Question

Which genes are outliers in DESeq2?

0

Entering edit mode

James • 0

@c2575e9b

Last seen 2.0 years ago

United States

Hello! I had a question that I could not find the answer to on the DESeq2 vignettes page or previous forum posts:

After running res <- results(dds) and summary(res), the code says I have 8 outliers (or 80 outliers for another dataset). Is there an easy way to figure out the identities of the genes that are identified as outliers? I could manually check differences in the res objects after running results(dds) and results(dds, cooksCutoff=FALSE), but that felt clunky and time-consuming.

Thank you!

DESeq2 RNAseq outlier • 1.7k views

ADD COMMENT • link updated 2.0 years ago by ATpoint ★ 4.7k • written 2.0 years ago by James • 0

score 0 · Answer 1 · 2023-02-03

0

Entering edit mode

Michael Love 43k

@mikelove

Last seen 3 hours ago

United States

Outliers will have high maxCooks values in mcols(dds) -- the threshold is qf(.99, p, n - p) where n is sample size and p is number of coefficients in the model (length of resultsNames(dds)).
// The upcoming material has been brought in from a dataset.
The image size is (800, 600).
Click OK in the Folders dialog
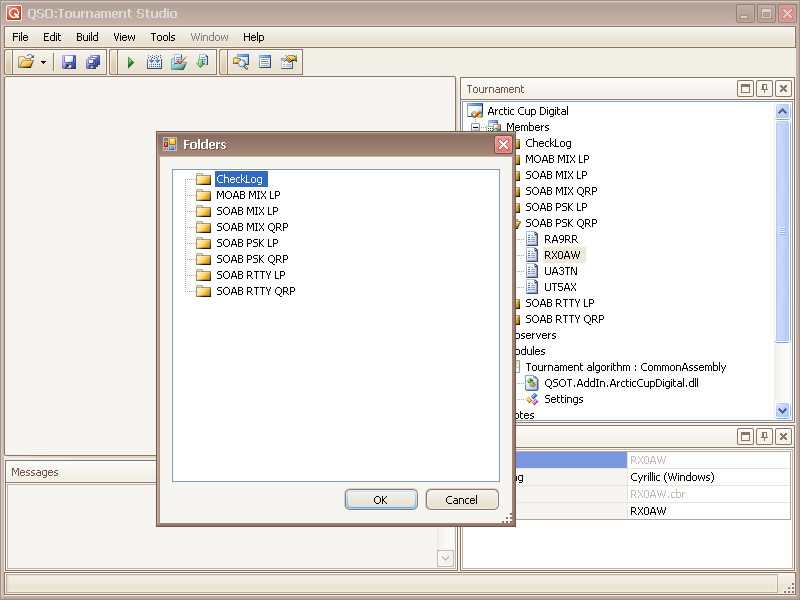pos(380,500)
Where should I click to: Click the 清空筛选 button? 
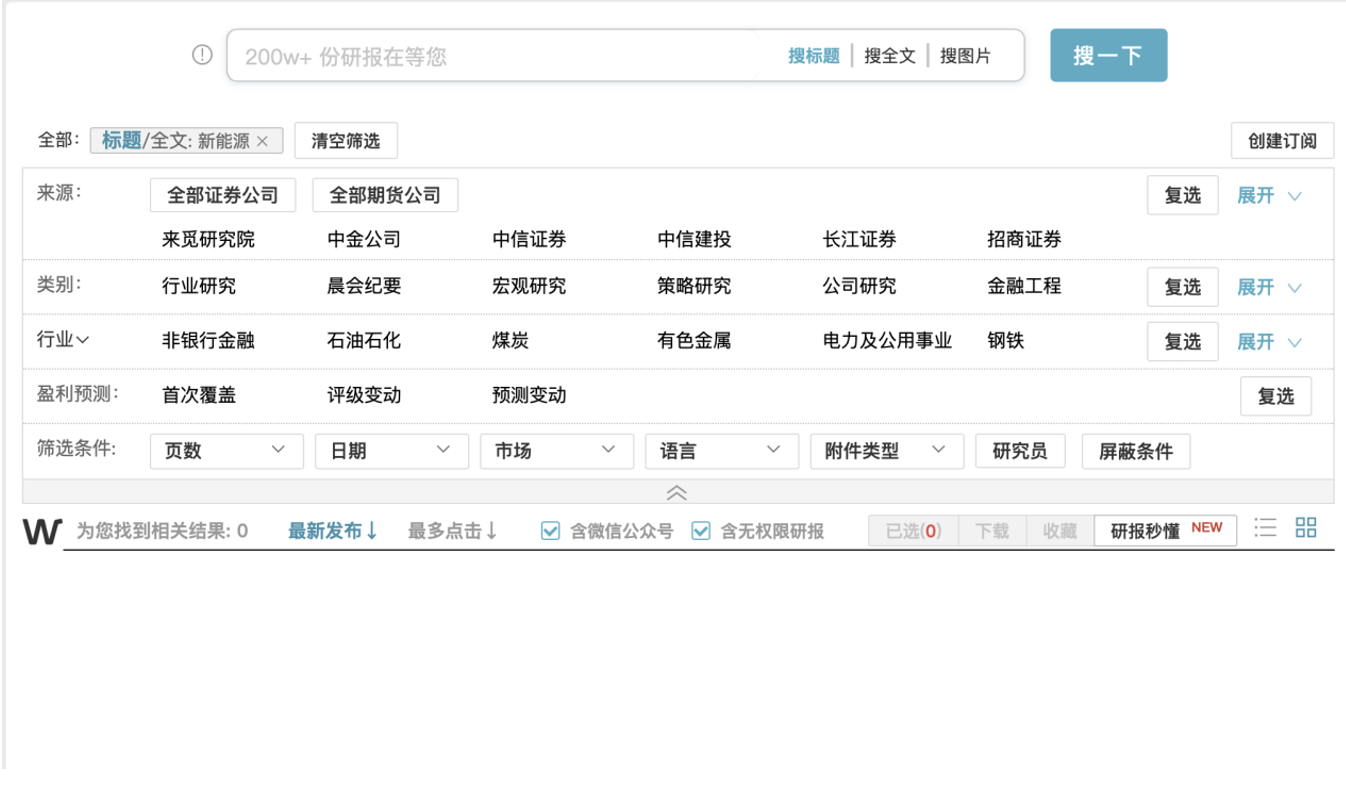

These will also have a NA pvalue.

ADD COMMENT • link 2.0 years ago Michael Love 43k

score 0 · Answer 2 · 2023-02-03

You can take over some of the lines from results() to find them easily:

suppressPackageStartupMessages(library(DESeq2))

set.seed(10)
dds <- makeExampleDESeqDataSet()

dds <- DESeq(dds)
#> estimating size factors
#> estimating dispersions
#> gene-wise dispersion estimates
#> mean-dispersion relationship
#> final dispersion estimates
#> fitting model and testing
res <- results(dds)
summary(res)
#> 
#> out of 999 with nonzero total read count
#> adjusted p-value < 0.1
#> LFC > 0 (up)       : 0, 0%
#> LFC < 0 (down)     : 0, 0%
#> outliers [1]       : 4, 0.4%
#> low counts [2]     : 0, 0%
#> (mean count < 0)
#> [1] see 'cooksCutoff' argument of ?results
#> [2] see 'independentFiltering' argument of ?results

# From the results() function to get the outlier genes
m <- nrow(attr(dds, "dispModelMatrix"))
p <- ncol(attr(dds, "dispModelMatrix"))
cooksCutoff <- qf(0.99, p, m - p)
cooksOutlier <- mcols(dds)$maxCooks > cooksCutoff

w <- which(cooksOutlier)

# that is the outliers, four as reported in the summary(res)
rownames(dds)[w]
#> [1] "gene36"  "gene200" "gene216" "gene333"